Acute Appendicitis found within the hernia sac is seen in about 0.1% and is caused by extraluminal obstruction due to pressure on the hernia neck rather than intraluminal pathology [8]. The presence or absence of inflammation of the appendix is a very important determinant of appropriate treatment. It is hard to determine whether a primary visceral inflammation is the pathological mechanism, or if the primary event is strangulation of the herniated appendix.

Losanoff and Basson distinguished four basic types of Amyand’s hernias [9,10], which should be treated accordingly. A Type 1 hernia has a normal appendix in an inguinal hernia, which is managed with a reduction and mesh repair. Types 2–4 have acute appendicitis within an inguinal hernia sac. Type 2 has an inflamed nonperforated appendix. Type 3 has a perforated appendix and type 4 is complicated with intraabdominal pathology. Type 2–4 hernias are managed with appendectomy and primary repair (without mesh). In addition, to the primary repair and appendectomy, type 3 includes a laparotomy for abdominal irrigation, possible orchiectomy or colectomy and type 4 includes investigation of pathology. This classification was later modified by Rikki Singal et al., [11]. The present case falls under type 2 Amyands hernia.

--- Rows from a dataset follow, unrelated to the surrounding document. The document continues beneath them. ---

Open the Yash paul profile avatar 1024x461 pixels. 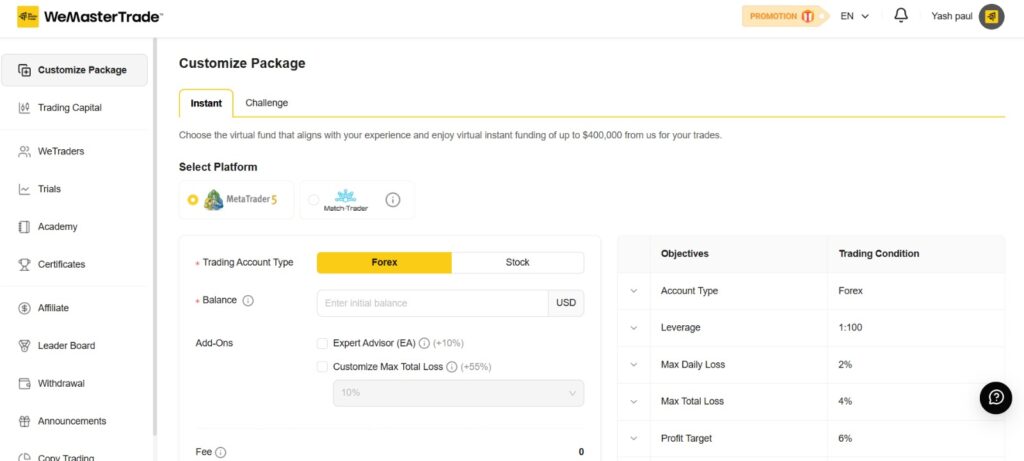pos(991,16)
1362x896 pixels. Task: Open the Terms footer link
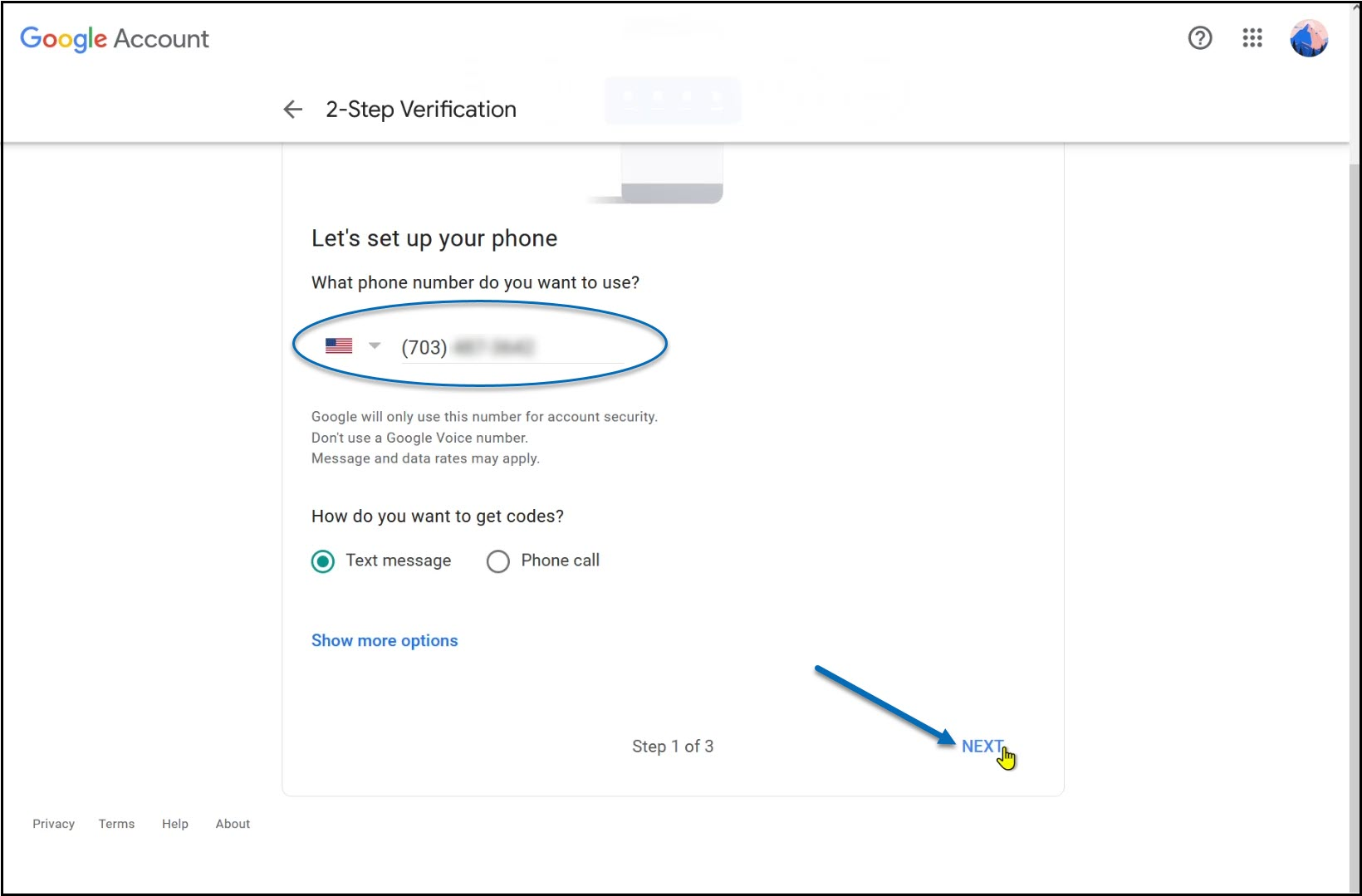pos(116,824)
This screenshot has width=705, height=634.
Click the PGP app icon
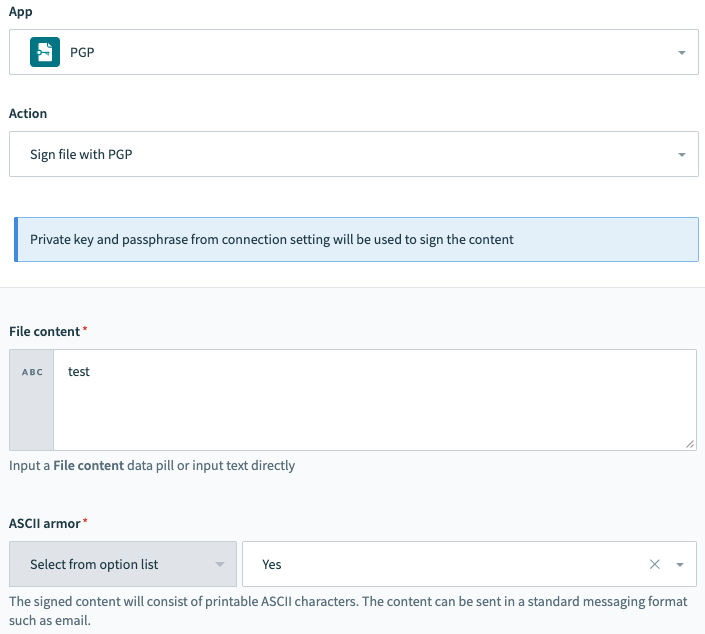[x=44, y=52]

A preoperative clinical diagnosis of Amyand’s Hernia is almost practically impossible though sometimes careful imaging by experienced skillful radiologists may pick up this condition on transabdominal ultrasonography or CECT Abdomen. On USG Abdomen, a blind ended non-compressible tubular structure and increased vascularity may be seen entering the hernia sac [12]. While on CECT abdomen a tubular blind-ended structure originated from the cecum wall is observed and extends to the hernia sac [13]. There are no absolute figures on the sensitivity and specificity of these imaging methods for the diagnosis preoperatively.

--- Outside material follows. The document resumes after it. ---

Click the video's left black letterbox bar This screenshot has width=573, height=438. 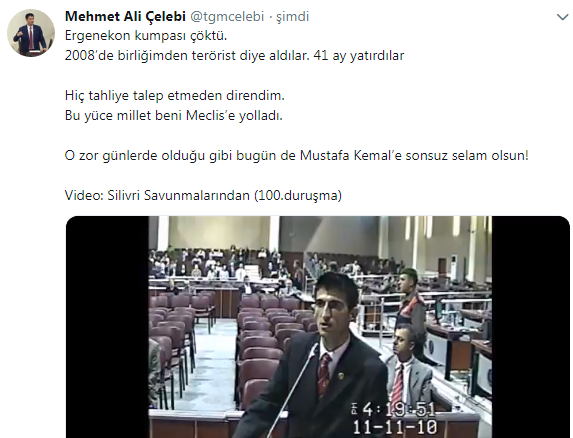107,327
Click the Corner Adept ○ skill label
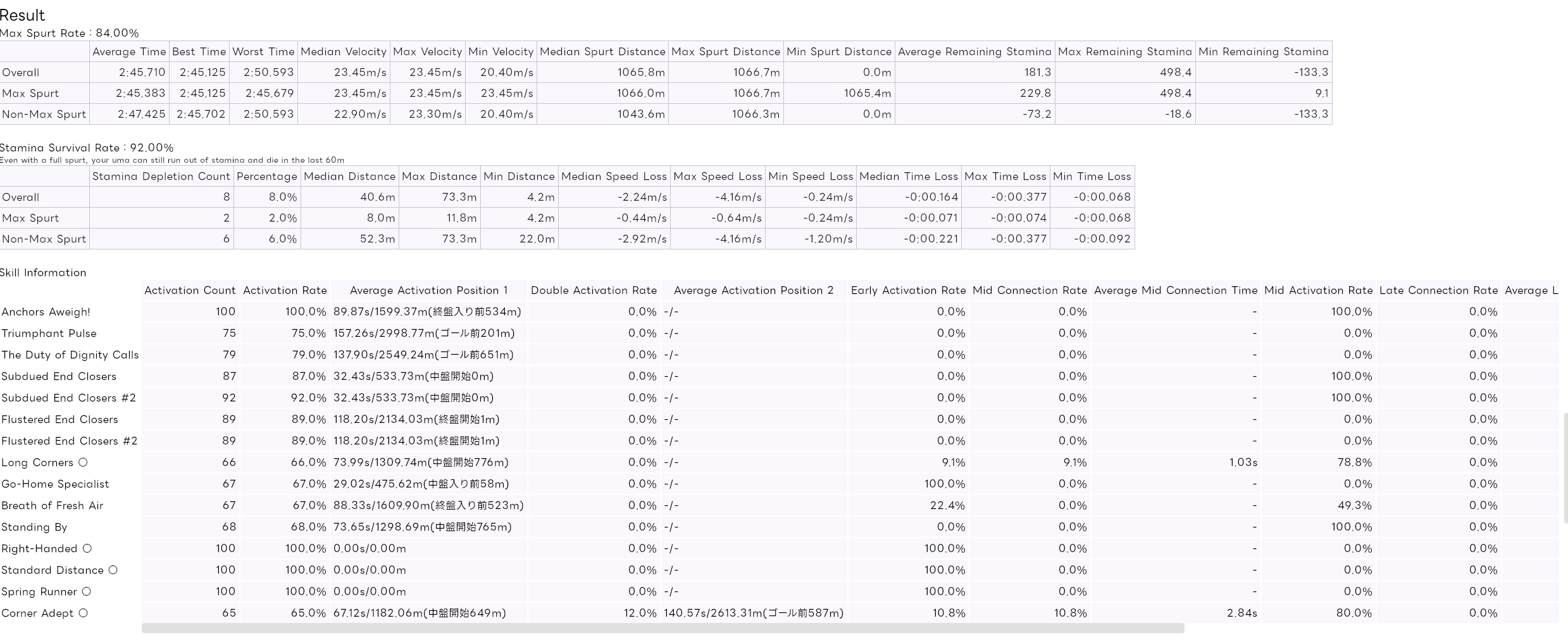 coord(44,614)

Surgical modalities are varied in different presentations of Amyand’s Hernia and the above classification forms a rough guide. Use of a prosthetic material in the repair of a type 1 Amyand’s hernia is probably advocated due to the lack of inflammation. Whether to perform an appendicectomy is still debatable due to lack of evidence based data. Paediatric age group patients have a higher risk of developing an acute appendicitis and thus their appendices may be removed as compared to middle and adult age group where the appendix should be left intact [9,10]. There are various scenarios where performing an appendicectomy or using a prosthetic mesh comes into the picture. Psarras et al., reported a 32-year-old man, with the clinical appearance of an incarcerated right groin hernia, had acute appendicitis and underwent simultaneous appendectomy and conventional modified Bassini hernia repair [14].

In another case reported by Morales et al., they found a right side inguinal hernia with appendix in the sac without any signs of ischemic complications in 40-year-old male patient. Appendicectomy followed by hernioplasty was performed without any postoperative complications [15].

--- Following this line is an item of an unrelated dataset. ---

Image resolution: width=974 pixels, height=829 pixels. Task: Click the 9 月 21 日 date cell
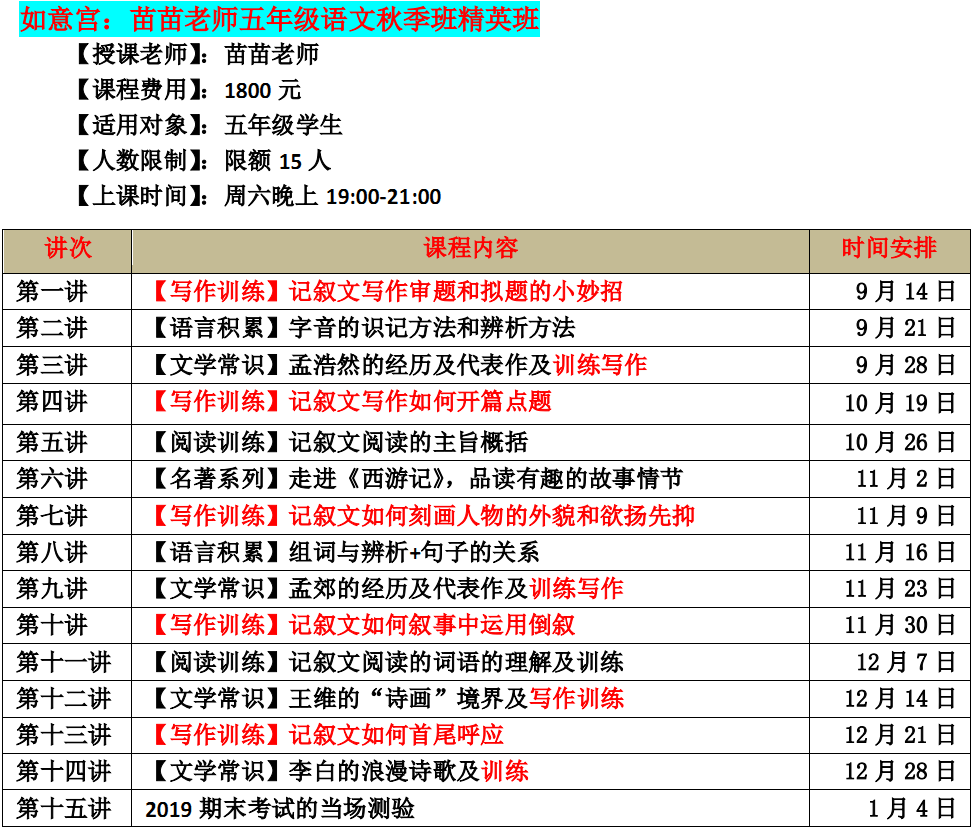coord(905,328)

In our case with minimal inflammatory signs, sac contents were reduced into the peritoneal cavity after an appendicectomy and a Bassini’s repair of the hernia defect was done.

These decisions are rather simple and straightforward in type 2 where appendicectomy is undertaken and the hernia repair done without the use of any prosthetic materials. In case of type 3 and type 4, one should directly opt for an appendicectomy followed by simple anatomical repair of the hernia.

Conclusion

A surgeon performing a hernia surgery may encounter unexpected intra operative scenarios among which an Amyand’s hernia is a possibility. The presentation might be as an incidental finding during a routine hernia surgery or during an emergency surgery for an incarcerated or strangulated hernia, the decision regarding technicalities of the surgery become multifactorial. It is therefore very important to be aware of such a setting and to take an appropriate and individualized surgical approach towards such case.